Most of Israel’s wars have a political dynamic both nationally and internationally, but this conflict has been remarkably and cynically shaped by such forces. The four dominant personalities in Israeli politics have all seen their fortunes shaped by this war in different ways. Ehud Olmert seeks redemption, before he steps down, for his appalling handling of the 2006 Lebanon war. Benjamin Netanyahu has egged the government on and raised Israeli hopes of a comprehensive defeat of Hamas. The ambiguous result will now aid his election prospects. Tzipi Livni has needed a war to prove her hardline credentials. And Ehud Barak, acting as Defence chief, knows that a good war for him, will provide a guaranteed place in any Labour-Kadima coalition. The forthcoming Israeli election has been vital to this war’s destiny, as has the imminent inauguration of President Obama. The ceasefire has happened just in time to not overshadow this momentous day in American history.

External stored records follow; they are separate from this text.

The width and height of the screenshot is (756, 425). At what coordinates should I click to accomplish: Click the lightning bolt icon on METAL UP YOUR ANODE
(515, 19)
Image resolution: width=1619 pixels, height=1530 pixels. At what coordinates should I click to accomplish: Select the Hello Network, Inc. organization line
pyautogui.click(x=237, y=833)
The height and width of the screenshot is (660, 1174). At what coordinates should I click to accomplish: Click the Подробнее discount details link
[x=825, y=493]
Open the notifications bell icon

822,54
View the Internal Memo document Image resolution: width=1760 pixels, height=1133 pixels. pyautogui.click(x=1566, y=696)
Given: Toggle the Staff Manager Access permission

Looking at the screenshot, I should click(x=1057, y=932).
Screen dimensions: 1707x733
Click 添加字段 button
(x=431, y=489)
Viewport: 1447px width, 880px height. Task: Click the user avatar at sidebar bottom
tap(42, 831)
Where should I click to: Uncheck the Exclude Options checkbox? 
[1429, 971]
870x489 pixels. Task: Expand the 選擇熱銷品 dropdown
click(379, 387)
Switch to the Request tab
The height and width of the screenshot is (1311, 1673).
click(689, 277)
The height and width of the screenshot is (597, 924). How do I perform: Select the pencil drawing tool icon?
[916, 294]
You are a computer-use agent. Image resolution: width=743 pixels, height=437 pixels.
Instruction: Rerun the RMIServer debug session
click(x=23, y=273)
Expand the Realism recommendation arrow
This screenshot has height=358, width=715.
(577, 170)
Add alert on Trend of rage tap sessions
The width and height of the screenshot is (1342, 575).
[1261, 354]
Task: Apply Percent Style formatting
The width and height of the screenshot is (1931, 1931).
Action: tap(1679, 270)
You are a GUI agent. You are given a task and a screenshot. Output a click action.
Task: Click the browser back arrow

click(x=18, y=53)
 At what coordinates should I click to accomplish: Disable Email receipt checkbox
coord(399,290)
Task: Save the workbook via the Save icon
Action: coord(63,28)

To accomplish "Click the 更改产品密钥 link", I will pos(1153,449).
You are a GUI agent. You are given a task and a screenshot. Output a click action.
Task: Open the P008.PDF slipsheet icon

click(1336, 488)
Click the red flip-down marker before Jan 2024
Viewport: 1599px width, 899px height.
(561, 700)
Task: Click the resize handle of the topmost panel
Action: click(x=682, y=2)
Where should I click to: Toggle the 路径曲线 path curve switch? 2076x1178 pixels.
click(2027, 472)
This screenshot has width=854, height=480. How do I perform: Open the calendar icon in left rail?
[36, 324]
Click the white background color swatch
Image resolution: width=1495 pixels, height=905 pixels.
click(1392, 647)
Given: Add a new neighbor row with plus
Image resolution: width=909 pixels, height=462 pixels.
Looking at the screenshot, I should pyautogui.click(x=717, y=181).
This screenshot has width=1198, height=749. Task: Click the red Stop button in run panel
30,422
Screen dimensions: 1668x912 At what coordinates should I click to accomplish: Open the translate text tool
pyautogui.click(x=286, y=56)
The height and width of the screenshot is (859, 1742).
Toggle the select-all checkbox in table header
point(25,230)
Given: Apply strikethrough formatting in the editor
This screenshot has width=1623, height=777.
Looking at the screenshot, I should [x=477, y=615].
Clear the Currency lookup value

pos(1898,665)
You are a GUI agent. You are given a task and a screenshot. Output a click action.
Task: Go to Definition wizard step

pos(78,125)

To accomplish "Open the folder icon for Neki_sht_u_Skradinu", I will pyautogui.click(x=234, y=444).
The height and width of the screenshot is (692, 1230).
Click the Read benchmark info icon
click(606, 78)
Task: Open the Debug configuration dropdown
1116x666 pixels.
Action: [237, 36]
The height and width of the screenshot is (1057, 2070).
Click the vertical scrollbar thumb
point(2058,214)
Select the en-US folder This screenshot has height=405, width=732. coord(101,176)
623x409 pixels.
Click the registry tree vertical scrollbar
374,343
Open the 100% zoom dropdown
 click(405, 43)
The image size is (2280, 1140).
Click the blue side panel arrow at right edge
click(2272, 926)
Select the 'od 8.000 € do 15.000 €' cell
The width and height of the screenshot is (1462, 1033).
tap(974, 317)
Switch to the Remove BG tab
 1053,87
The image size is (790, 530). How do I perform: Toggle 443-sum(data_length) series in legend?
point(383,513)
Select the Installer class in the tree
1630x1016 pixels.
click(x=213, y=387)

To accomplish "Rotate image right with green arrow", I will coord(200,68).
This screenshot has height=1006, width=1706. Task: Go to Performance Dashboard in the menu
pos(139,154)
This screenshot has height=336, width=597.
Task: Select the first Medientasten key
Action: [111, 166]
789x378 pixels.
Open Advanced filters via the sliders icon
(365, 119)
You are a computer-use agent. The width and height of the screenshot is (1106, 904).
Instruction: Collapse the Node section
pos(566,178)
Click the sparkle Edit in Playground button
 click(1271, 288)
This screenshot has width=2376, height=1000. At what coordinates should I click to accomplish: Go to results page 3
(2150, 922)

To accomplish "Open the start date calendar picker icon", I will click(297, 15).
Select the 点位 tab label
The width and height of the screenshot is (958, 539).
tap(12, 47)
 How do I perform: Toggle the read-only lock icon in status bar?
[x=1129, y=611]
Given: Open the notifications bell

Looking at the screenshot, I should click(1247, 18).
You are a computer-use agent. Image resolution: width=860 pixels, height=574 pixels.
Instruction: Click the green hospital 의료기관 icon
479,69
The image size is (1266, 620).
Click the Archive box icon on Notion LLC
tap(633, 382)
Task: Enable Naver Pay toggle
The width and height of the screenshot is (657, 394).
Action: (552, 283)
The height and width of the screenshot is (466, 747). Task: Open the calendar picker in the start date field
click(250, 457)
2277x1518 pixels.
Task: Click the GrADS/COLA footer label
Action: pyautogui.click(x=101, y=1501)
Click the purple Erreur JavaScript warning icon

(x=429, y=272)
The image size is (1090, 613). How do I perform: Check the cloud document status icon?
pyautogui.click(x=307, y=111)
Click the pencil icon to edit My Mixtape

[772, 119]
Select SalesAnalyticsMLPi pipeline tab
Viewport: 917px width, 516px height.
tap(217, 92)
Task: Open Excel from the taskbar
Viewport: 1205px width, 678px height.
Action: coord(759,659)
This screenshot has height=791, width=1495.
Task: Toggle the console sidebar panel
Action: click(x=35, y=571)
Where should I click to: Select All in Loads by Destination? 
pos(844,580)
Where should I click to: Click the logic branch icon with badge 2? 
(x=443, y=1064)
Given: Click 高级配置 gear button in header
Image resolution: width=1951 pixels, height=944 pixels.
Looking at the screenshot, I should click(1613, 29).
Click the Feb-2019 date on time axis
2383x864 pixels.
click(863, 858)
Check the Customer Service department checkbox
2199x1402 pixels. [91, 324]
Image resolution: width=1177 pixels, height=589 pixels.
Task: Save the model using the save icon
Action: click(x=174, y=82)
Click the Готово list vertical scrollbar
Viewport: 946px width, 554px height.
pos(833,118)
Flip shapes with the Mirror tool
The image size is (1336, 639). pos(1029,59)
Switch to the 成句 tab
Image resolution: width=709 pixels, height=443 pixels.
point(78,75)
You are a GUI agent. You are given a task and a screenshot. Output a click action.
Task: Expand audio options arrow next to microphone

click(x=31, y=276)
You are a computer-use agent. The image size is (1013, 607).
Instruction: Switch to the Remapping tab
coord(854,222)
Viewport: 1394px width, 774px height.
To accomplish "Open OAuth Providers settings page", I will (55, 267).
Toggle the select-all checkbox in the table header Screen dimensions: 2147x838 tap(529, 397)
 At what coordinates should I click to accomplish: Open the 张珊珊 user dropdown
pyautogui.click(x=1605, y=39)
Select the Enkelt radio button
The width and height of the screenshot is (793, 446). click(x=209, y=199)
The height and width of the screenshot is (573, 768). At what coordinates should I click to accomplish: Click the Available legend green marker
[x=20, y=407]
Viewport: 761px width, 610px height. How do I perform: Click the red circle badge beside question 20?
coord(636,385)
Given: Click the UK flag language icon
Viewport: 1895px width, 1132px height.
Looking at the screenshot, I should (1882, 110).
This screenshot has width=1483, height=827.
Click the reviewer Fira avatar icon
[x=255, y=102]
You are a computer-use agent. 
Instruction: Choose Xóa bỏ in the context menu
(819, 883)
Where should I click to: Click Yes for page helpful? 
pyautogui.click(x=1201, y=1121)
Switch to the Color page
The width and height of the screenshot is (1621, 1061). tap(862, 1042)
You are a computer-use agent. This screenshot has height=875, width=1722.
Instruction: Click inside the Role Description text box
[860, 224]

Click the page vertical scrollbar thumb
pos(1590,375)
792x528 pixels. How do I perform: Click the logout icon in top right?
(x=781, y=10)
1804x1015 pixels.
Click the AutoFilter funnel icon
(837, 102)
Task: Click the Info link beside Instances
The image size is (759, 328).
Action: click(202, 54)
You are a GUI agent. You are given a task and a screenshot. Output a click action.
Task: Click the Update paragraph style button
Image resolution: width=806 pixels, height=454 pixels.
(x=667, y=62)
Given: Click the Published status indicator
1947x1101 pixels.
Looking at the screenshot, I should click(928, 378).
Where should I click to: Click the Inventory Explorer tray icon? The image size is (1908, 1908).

It is hard to know how this war would have developed without this political context, or whether it would have happened at all.

So we are now at the status quo ante, but with more hatred and fear on both sides. Israeli politics is just as opaque and divided. The war and its failure to eliminate Hamas will strengthen extremist political forces, like Avigdor Lieberman, who equates the war in Gaza to the American war on Japan in 1945, and the enforced surrender rather than occupation. His comments are extreme, but they reflect a pervasive fear among Israelis, surrounded by enemies, with little sentiment for Palestinian suffering. “They brought it upon themselves” is the common Israeli viewpoint. Just as extremists on the Palestinian side reject the idea of an Israeli state, Israeli far right leaders promote equally uncompromising policies. Thankfully the Israeli Supreme Court has overturned a decision to ban two leading Israeli Arab political parties from the Knesset and the forthcoming elections. Israeli democracy is as shaky as Palestinian.

And what now for the Palestinians? Hamas looks likely to remain in power in Gaza and unless there is a settlement with Fatah, negotiations will still be stuck in a “three state solution”. Palestinian president Mahmoud Abbas’s position is fragile with little popular support and reports from Gaza tell of a
brutal renewal of internecine warfare. Has popular support for Hamas dropped? They have brought violence to the strip, but their message of defiance strikes a chord with every Palestinian.

The regional picture is even more confused. Two apparent sides have formed from the crisis, holding two parallel summits to discuss the crisis. Fatah, Saudi Arabia and Egypt are together on the pro-West position; Syria, Iran and Qatar have met Hamas representatives. Both sides offer totally opposing views on who is responsible for the conflict, but both, thankfully, seem united in providing financial support for reconstruction. This is nothing new. Arab states have often used the Palestinian issue to advance their positions in the region. The Obama administration’s quest for Middle East diplomacy will be even harder with such a division. However a clue to how Obama will tackle the Israeli-Palestinian conflict lies in this regional political quagmire. An all encompassing regional solution involving not only this conflict, but peace in Iraq and Iran's nuclear plans, is being touted as Obama's intention.